- _The task_: Return the full news report on the Streeterville high-rise fire verbatim, with no changes.

- _Selected extract_:
______

In all, 11 were injured, including five firefighters. All have been treated and released except for one resident who was transported in critical condition to Illinois Masonic Medical Center.
Bright orange flames shot out of two windows from the west side of this Streeterville high-rise. It didn't take long before the fire spread to units on the south side of this 44-story condo building and then jumped to the floor above.
The fire started in Beata Bihl's 36th floor apartment. The 84-year-old resident was killed as she tried to get out.
"She was found in the front of the apartment toward the door probably trying to make an escape, which still wouldn't have been -- we had smoke in the hallways already, so she probably wouldn't have had a good chance," said Commissioner John Brooks, Chicago Fire Dept. "Anytime we lose anybody in the fire, even though the fire was blowing out of the window when we got here, we just take that as, we feel terrible about it."
New high-rise response rules put in place five years ago mandates more manpower and equipment. Thursday morning's fire took 300 firefighters and a third of the city's firefighting equipment to control the blaze and evacuate dozens of residents.

______

(Data extracted from a collection)
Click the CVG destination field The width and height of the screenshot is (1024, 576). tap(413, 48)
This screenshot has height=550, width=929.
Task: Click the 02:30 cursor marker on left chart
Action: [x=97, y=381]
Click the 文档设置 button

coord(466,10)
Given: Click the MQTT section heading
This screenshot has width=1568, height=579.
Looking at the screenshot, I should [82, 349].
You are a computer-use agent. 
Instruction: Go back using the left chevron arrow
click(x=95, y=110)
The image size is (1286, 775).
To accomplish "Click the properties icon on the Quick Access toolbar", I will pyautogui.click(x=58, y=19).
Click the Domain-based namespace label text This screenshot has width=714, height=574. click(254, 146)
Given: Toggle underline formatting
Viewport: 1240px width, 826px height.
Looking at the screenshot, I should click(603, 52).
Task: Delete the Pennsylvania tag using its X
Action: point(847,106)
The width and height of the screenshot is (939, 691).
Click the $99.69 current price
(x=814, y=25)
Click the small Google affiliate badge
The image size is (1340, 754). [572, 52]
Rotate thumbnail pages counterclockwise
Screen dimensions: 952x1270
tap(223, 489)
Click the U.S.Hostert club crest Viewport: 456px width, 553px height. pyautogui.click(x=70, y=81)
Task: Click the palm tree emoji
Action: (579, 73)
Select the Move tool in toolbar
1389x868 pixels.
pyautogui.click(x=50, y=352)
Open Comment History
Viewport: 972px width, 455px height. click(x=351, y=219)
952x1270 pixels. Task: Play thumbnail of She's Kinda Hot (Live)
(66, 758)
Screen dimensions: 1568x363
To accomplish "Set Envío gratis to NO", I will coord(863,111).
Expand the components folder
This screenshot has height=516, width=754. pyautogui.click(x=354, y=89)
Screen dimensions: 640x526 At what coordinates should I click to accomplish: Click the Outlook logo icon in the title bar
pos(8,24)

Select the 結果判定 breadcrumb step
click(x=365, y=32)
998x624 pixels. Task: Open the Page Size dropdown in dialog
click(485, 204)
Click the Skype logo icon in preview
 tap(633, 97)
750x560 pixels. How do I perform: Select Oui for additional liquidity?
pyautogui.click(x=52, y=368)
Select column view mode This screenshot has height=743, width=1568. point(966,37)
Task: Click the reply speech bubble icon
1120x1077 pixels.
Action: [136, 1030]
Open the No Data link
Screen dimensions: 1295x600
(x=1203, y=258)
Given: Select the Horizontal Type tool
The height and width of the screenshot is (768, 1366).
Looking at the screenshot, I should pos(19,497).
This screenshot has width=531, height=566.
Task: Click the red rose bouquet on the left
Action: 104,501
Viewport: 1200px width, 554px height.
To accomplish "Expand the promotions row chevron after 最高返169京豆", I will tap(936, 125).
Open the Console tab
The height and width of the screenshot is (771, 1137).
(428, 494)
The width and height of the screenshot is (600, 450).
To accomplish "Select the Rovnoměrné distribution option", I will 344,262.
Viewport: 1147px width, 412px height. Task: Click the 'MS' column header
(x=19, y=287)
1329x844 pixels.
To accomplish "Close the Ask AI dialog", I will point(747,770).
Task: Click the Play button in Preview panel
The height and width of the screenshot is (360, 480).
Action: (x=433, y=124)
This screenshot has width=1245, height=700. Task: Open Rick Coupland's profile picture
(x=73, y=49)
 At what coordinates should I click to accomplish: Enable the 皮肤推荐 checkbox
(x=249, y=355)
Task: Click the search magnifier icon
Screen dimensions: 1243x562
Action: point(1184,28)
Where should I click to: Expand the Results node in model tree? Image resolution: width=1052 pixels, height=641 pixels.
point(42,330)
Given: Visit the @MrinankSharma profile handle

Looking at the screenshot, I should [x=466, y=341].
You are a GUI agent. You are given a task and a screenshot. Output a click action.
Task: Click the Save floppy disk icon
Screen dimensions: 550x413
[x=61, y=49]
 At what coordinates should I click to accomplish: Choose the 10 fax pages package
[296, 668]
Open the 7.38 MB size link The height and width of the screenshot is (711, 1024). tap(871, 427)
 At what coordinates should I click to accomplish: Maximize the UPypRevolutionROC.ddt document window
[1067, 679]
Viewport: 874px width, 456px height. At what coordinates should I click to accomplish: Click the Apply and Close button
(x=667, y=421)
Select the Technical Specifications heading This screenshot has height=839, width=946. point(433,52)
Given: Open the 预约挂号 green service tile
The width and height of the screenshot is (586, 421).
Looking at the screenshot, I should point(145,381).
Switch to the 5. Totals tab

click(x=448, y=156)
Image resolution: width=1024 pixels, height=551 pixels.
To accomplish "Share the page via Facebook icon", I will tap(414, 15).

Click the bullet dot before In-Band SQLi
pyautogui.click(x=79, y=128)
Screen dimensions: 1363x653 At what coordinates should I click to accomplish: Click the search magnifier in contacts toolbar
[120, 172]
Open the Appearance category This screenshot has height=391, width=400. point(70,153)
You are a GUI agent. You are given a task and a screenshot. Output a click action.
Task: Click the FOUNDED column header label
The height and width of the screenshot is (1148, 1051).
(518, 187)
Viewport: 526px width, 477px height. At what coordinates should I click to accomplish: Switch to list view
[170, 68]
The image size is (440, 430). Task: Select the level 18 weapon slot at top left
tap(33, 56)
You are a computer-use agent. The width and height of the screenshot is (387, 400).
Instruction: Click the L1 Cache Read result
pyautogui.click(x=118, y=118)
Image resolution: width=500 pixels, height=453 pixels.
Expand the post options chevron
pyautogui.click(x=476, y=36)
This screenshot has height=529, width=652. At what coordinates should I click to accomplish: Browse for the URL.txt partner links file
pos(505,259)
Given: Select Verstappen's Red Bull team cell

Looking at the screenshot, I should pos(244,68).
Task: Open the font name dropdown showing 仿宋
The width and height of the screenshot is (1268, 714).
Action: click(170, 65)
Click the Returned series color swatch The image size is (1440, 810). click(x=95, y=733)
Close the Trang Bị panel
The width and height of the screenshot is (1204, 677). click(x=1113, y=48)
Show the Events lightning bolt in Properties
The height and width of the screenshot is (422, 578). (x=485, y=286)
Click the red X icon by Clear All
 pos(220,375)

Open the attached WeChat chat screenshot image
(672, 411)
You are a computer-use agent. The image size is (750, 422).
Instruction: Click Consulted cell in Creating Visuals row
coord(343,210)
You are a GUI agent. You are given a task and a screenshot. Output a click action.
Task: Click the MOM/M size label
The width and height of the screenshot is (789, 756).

______

- _Result of the task_:
In all, 11 were injured, including five firefighters. All have been treated and released except for one resident who was transported in critical condition to Illinois Masonic Medical Center.
Bright orange flames shot out of two windows from the west side of this Streeterville high-rise. It didn't take long before the fire spread to units on the south side of this 44-story condo building and then jumped to the floor above.
The fire started in Beata Bihl's 36th floor apartment. The 84-year-old resident was killed as she tried to get out.
"She was found in the front of the apartment toward the door probably trying to make an escape, which still wouldn't have been -- we had smoke in the hallways already, so she probably wouldn't have had a good chance," said Commissioner John Brooks, Chicago Fire Dept. "Anytime we lose anybody in the fire, even though the fire was blowing out of the window when we got here, we just take that as, we feel terrible about it."
New high-rise response rules put in place five years ago mandates more manpower and equipment. Thursday morning's fire took 300 firefighters and a third of the city's firefighting equipment to control the blaze and evacuate dozens of residents.